Output all entries exactly; images excluded.

Stored records:
****************************************

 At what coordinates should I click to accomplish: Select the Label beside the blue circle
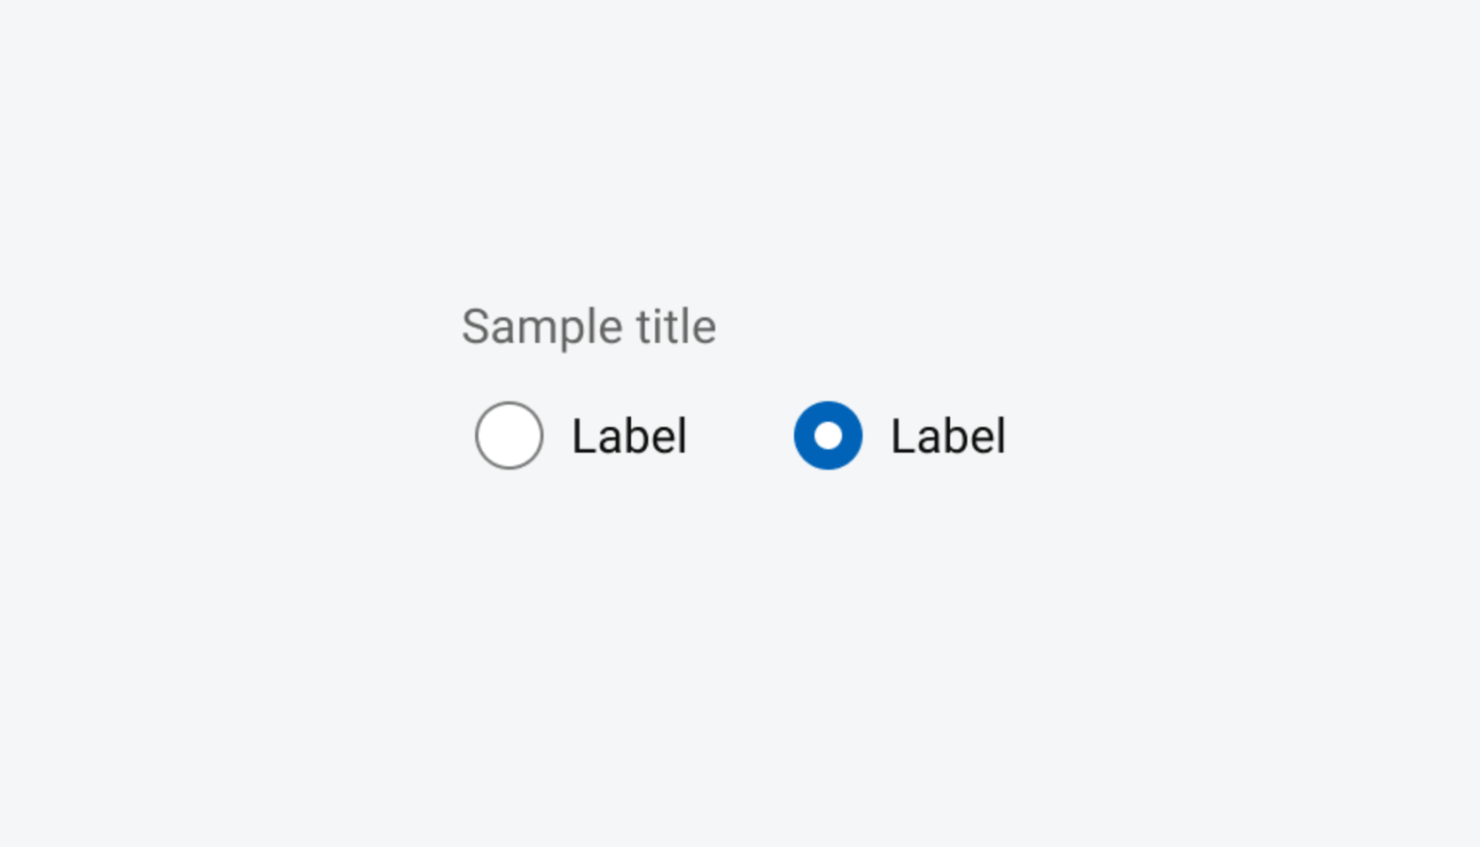[x=947, y=436]
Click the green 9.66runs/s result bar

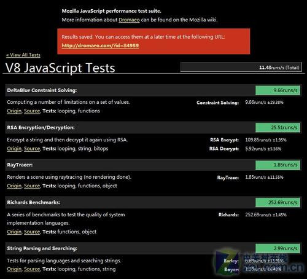click(278, 90)
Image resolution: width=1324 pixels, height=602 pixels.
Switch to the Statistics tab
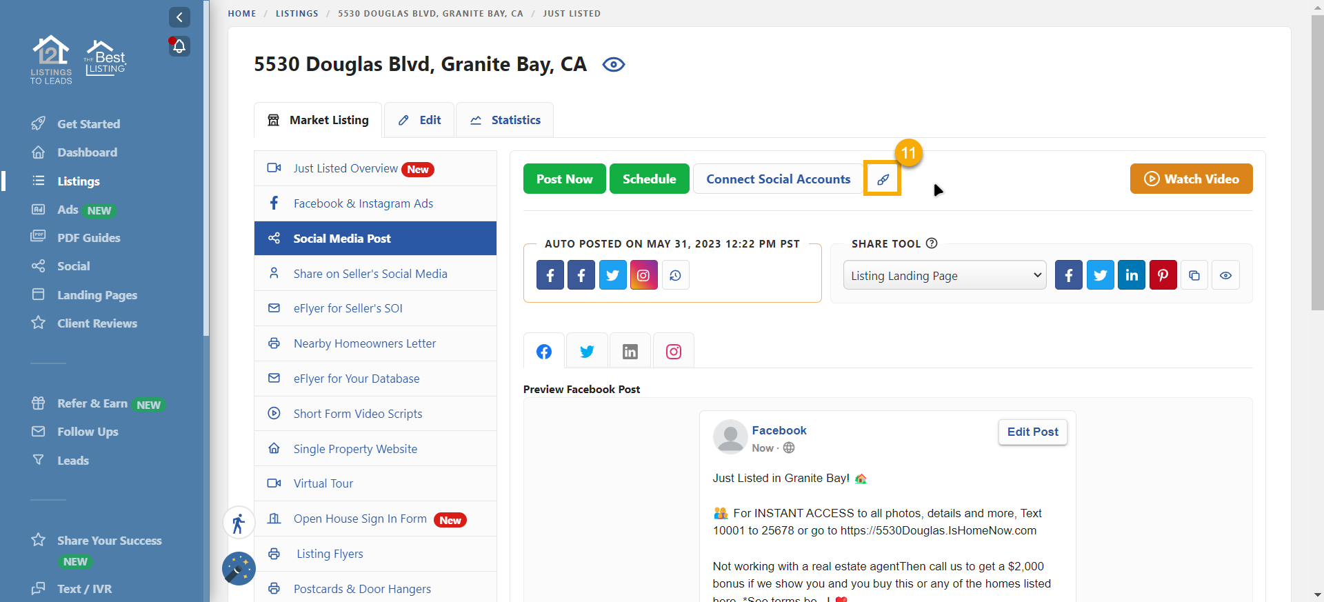tap(505, 120)

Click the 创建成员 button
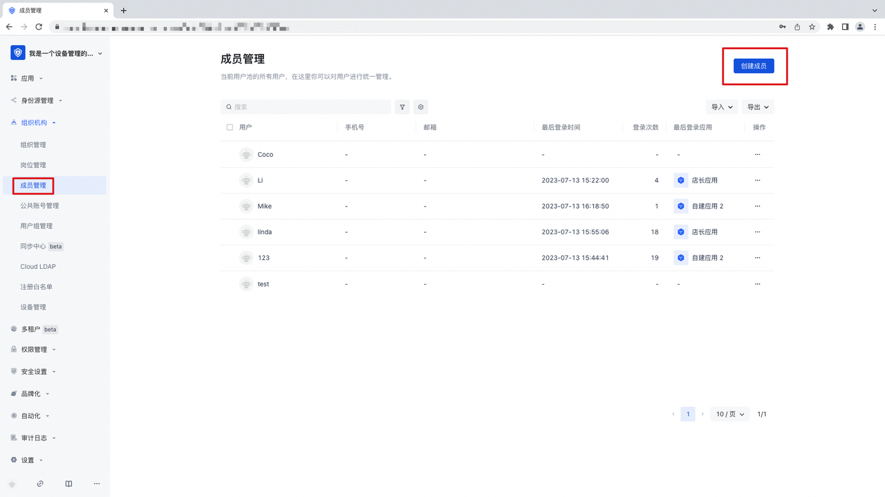pyautogui.click(x=754, y=66)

****************************************

> **Exercise response**:
 At what coordinates should I click to accomplish: Select the Label beside the blue circle
[x=947, y=436]
Click the green 9.66runs/s result bar

click(278, 90)
Image resolution: width=1324 pixels, height=602 pixels.
Switch to the Statistics tab
tap(505, 120)

Click the 创建成员 button
pyautogui.click(x=754, y=66)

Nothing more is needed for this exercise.